Savaşın önemli simalarından Binbaşı Ziya Yergök, uzun yürüyüşler sırasında, yol boyunca tüfekleri bacakları arasında, yere çömelmiş donmuş kalmış yüzlerce askere rastladığından, yük taşıyan hayvanların da yol boyunca devrilmiş vaziyette kaldıklarından bahsetmektedir.  Hatıralarında şunları yazmaktadır Binbaşı Ziya Yergök:  “Fırka yürüyüşü çok üzüntü vericiydi. Asker tek kolda, bir metreden fazla karlar içinde düşe kalka ilerliyordu. Hava eksi 15-20 derece, askerin sırt çantalarının ağırlığı 30-35 kg. dı. Ağır yükün altında zahmet çeken askerler ter içinde kalıyorlar, dinlenmek için yol kenarlarına oturuyorlardı. Asıl felaket bu zamanda başlıyordu. Aklı başından gitmiş, canından bezmiş, bitkin bu insanlar, tüfekleri bacaklarının arasında yere çömeliyor, öylece donup kalıyor, mübalağa olmasın ama bu görüntüleriyle korkuluk taşlarını andırıyorlardı. Yol boyunca bu şekilde donmuş yüzlerce ere rastladık”.

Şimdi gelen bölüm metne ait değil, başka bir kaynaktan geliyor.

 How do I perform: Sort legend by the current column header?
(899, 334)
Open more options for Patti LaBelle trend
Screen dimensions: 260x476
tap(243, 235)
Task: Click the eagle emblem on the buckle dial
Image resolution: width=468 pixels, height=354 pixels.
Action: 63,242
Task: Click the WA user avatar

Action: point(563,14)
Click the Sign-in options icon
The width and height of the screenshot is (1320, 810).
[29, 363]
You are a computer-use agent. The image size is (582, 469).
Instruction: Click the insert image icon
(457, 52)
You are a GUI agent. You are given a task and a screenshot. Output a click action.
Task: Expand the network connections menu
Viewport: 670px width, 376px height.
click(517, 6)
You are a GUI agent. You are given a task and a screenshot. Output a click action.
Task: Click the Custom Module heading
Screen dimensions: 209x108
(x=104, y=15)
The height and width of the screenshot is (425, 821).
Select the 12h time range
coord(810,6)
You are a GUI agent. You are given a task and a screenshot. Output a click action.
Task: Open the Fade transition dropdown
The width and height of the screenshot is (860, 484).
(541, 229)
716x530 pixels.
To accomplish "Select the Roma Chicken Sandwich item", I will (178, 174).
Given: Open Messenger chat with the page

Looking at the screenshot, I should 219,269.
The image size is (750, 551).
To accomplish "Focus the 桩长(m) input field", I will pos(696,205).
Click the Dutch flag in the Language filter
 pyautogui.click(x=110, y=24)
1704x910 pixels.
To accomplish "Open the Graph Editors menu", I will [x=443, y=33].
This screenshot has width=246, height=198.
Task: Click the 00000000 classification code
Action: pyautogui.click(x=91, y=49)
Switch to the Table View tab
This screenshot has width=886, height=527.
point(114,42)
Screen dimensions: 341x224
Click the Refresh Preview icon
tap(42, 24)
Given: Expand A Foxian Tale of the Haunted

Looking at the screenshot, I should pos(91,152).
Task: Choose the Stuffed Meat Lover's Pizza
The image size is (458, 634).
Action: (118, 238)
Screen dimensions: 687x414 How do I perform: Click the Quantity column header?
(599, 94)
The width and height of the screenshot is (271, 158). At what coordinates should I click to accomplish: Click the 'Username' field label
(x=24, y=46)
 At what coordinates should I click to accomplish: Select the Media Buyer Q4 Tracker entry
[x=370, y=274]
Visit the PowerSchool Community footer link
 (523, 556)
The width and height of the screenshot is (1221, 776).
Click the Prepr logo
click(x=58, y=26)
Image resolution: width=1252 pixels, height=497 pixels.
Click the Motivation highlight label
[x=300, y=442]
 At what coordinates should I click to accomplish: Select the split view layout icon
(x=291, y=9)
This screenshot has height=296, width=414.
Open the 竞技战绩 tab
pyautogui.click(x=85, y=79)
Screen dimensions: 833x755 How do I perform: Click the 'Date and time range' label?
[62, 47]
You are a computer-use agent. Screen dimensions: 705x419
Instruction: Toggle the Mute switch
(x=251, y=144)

Bütün bu şartlara rağmen, mutlaka zaferi kazanacağına inanan Enver Paşa, ısrarla hareketi devam ettiriyordu. Paşalığa terfi ettirilen Hafız Hakkı, hakaret planı gereği olarak, emrindeki birliklerle Sarıkamış’ın düşürülmesi için hemen arkadan dolanması gerekirken, mesafeyi uzatarak Ardahan üzerinden bir yay çizmeye kalkmış, bu da en az iki günlük mesafe demekti. Bu durumda,  Sarıkamış üzerine hücum eden diğer birlikler desteksiz kaldıkları için, kısmen bozgun havasına giren Rusların toparlanmaları ve karşı hücuma geçmelerini kolaylaştırmıştı. Savaş cephesi boyunca hareket eden Türk birlikleri, kar ve tipinin de tesiri ile aralarındaki irtibatı yer yer kaybetmişlerdi. Bu durumu fark eden Rus birliklerinin hemen toparlanarak karşı hücuma geçmeleri, acı dolu faciayı da kaçınılmaz kılmıştır. .Neticede cephe hattındaki birlikler dağılmış, önemli bir kısmı ya şehit düşmüş, yada esir olmuşlardı..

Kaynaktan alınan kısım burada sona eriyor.